CK: Usually, when we make something, our hands touch every object and shape every shape, so it’s really cool to see [one of our] objects in Taiwan that we didn’t even touch.
VIA: Do you guys think you’ll stay in Vancouver forever?
CK: As far as I’m concerned, I want to! I love it here, this is my home, I was born & raised here. This is, as far as I’m concerned, the best possible place that you can live. You can do anything in B.C. — it has every kind of climate you want. Cold ocean water, warm ocean water, tropical-looking zones, desert-looking zones, crazy-ass mountains with snow on them, a huge restaurant scene, you can get all sorts of authentic everything. It’s great. I want to have our studio here, in the end. It’s hard to establish yourself because you’re not surrounded by international industry.
CB: I want to live a few other places — I know this place so well, and I definitely like it here. The summers here are better than anywhere else, but it would definitely be nice to get some experience somewhere else and bring it back.

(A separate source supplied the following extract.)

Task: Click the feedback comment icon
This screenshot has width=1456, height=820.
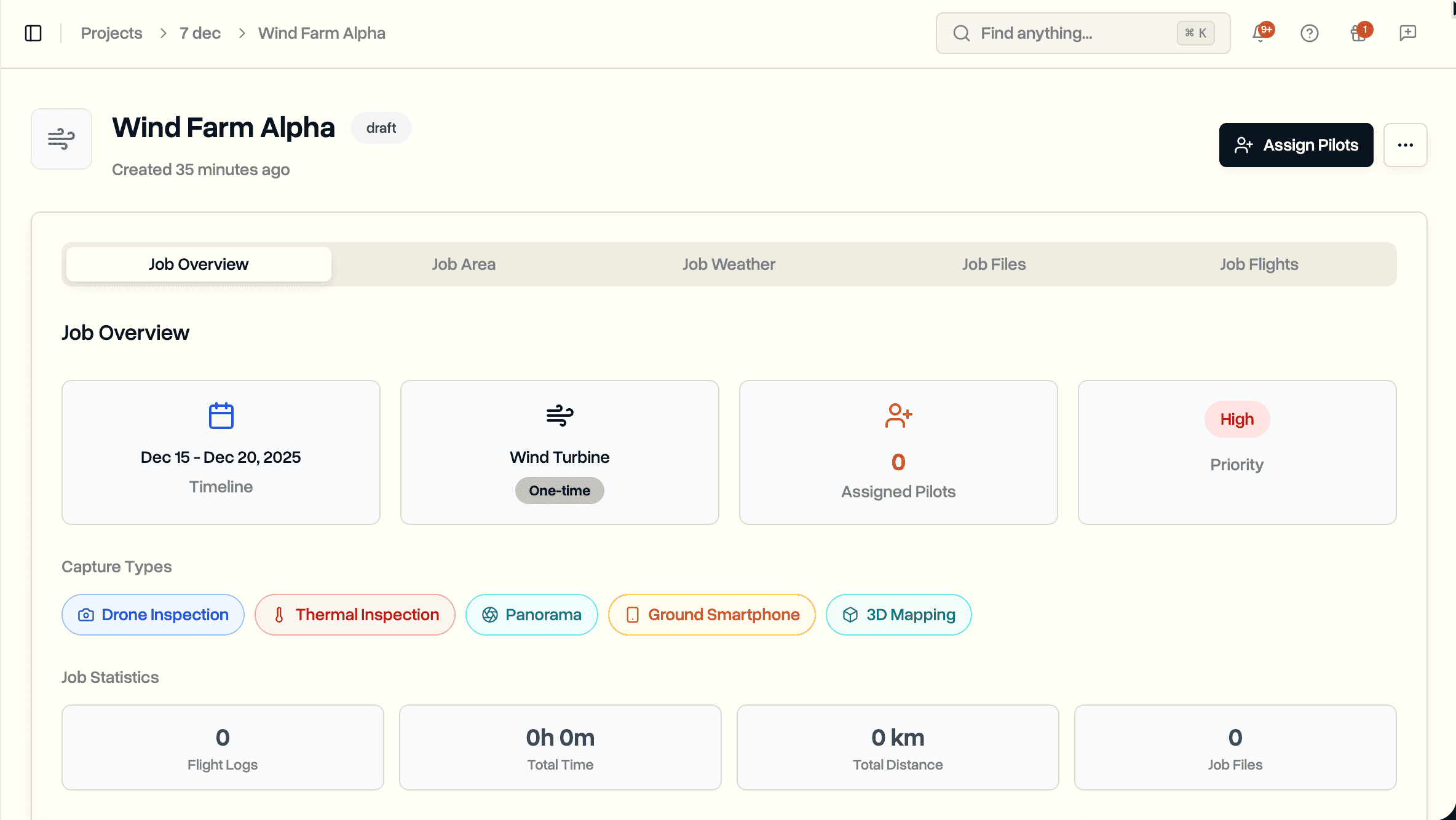Action: 1407,33
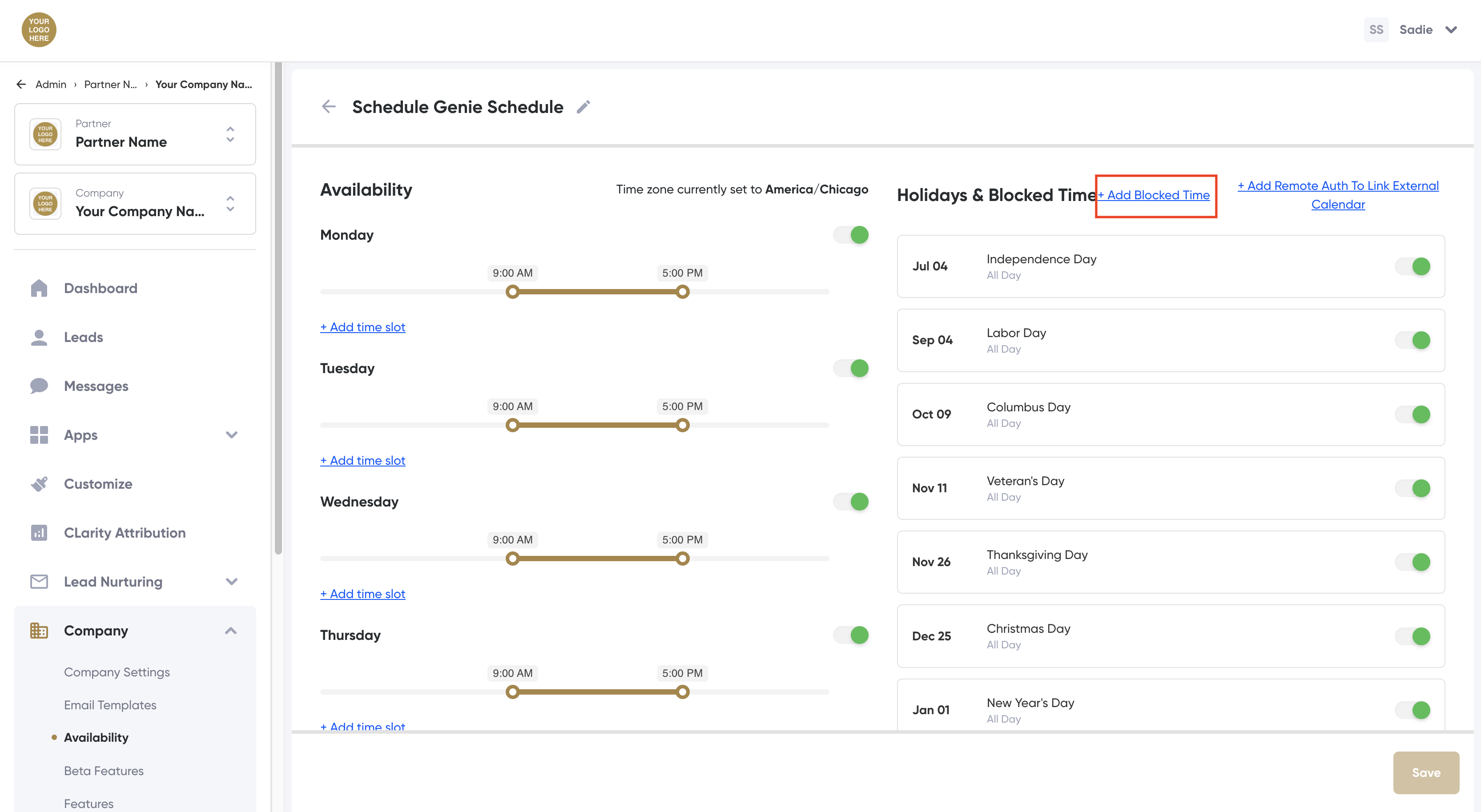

CK: Vancouver is growing a lot. In its past, people didn’t really know what it was exactly, or where to put it. I feel like we’re getting closer to a place where we’re going to start feeling more comfortable with the names of our neighbourhoods and the colours of our teams. Vancouver’s in an interesting position and it would be really exciting to look back 80 years from now, on my death bed, and think that we were part of that growing stage that helped contribute to this idea of what Vancouver art and design looks like — the quality to it that is specifically ‘here’.